Sequential Neural Posterior Estimation (SNPE) is a powerful approach for conducting inference on complex models and has found applications in various fields, such as neuroscience, cosmology, population genetics, ecology, and biology, where likelihood evaluation is challenging. The sequential update of the proposal distribution allows to refine the prior distribution and improve sample efficiency. Popular SNPE approaches are often limited to either a narrow range of proposal distributions [Pap18F] (SNPE-A) or require importance weighting that can limit performance [Lue17F] (SNPE-B). The authors of the here discussed paper [Gre19A] (SNPE-C) present an approach to sequentially approximate the posterior while allowing flexible proposal distributions and omitting importance weights.
The goal of conditional density estimation in this setting is to select a posterior approximation $q_{\psi}$ from a family of densities, where $\psi$ are distribution parameters. In neural posterior estimation, a neural network $F$ with weights $\phi$ learns to map observations $\mathbf{x}$ onto $\psi$.
$$ q_{\psi}(\theta) = q_{F(\mathbf{x}, \phi)}(\theta) \approx p(\theta \mid \mathbf{x}) $$
To do so, the network is trained by minimizing the negative log-likelihood of training data under the posterior estimate. For sufficiently complex $F$, the mapping from $\mathbf{x}$ to the posterior $p(\theta \mid \mathbf{x})$ is learned as $N \to \infty$ [Pap18F].
$$ \mathcal{L}(\phi) = -\Sigma^N_{j=1} \log q_{F(\mathbf{x}, \phi)}(\theta_j) $$
To improve sample efficiency, a new proposal is obtained by conditioning an initial posterior approximation $q^{(0)}_{\psi}$ on a specific observation $\mathbf{x}_o$. The conditional distribution $q^{(i)}_{\psi}(\theta \mid \mathbf{x} = \mathbf{x}_o)$ is then used as proposal for iteration $i+1$.
However, minimizing the loss on samples drawn from the new proposal $\hat{p}(\theta)$ does not yield the true posterior anymore and requires correction. In the following, $\hat{p}(\mathbf{x})$ denotes the marginal likelihood under the proposal prior, i.e. $\hat{p}(\mathbf{x}) = \int_{\theta} \hat{p}(\theta)p(\mathbf{x} \mid \theta)$.
$$ \hat{p}(\theta \mid \mathbf{x}) = p(\theta \mid \mathbf{x}) \frac{\hat{p}(\theta)p(\mathbf{x})}{p(\theta)\hat{p}(\mathbf{x})} $$
Greenberg et al. [Gre19A] propose a new approach to correct this behavior. They do so by defining an approximation of the proposal posterior $\hat{q}_{(\mathbf{x}, \phi)}$ w.r.t. the approximation of the true posterior $q_{F(\mathbf{x}, \phi)}$. By observing that the proposal posterior is proportional to the true posterior and the ratio between the priors, i.e. $\hat{p}(\theta \mid \mathbf{x}) \approx p(\theta \mid \mathbf{x}) \frac{\hat{p}(\theta)}{p(\theta)}$, they define the approximation as follows:
$$ \hat{q}_{(\mathbf{x}, \phi)}(\theta) = q_{F(\mathbf{x}, \phi)}(\theta) \frac{\hat{p}(\theta)}{p(\theta)}\frac{1}{Z(\mathbf{x}, \phi)} $$
Where $Z(\mathbf{x}, \phi)$ is a normalization constant.
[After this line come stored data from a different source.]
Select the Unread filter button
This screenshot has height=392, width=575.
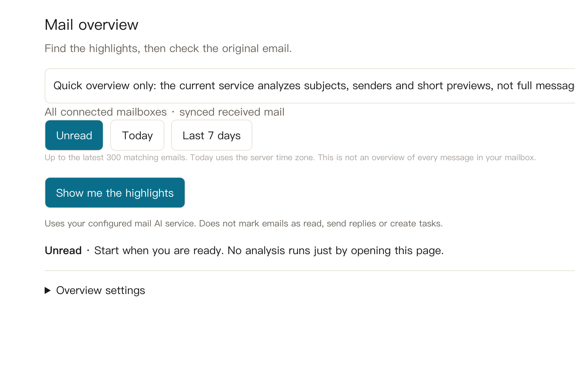[x=74, y=135]
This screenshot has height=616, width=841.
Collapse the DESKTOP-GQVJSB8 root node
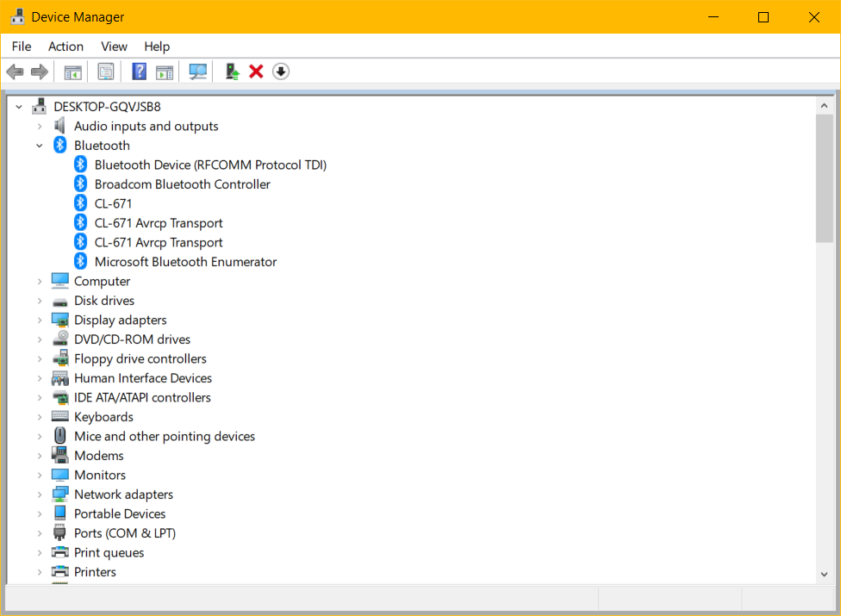18,106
The authors propose to minimize $\hat{\mathcal{L}}(\phi)=-\sum^N_{j=1} \log \hat{q}_{(\mathbf{x}, \phi)}(\theta)$. By Proposition 1 of [Pap18F], minimizing the loss yields $\hat{q}_{(\mathbf{x}, \phi)}(\theta) = \hat{p}(\theta \mid \mathbf{x})$ and $q_{F(\mathbf{x}, \phi)}(\theta) = p(\theta \mid \mathbf{x})$ for $N \to \infty$, under the assumption that the family of densities is sufficiently expressive and an optimal $\phi^{\ast}$ exists.
The authors continue to present an adaptation that admits arbitrary choices of priors, proposals and density estimators. Also, they showcase their approach on several common benchmarking problems in SBI literature, such as Lotka-Volterra, Two-Moons, and SLCP (Simple Likelihood and Complex Posterior).
Finally, the approach presented by Greenberg et al. [Gre19A] avoids numerical challenges and limitations of previous SNPE techniques, allows to re-use data over several rounds, in contrast to [Pap18F], and does not have to apply importance weighting like [Lue17F].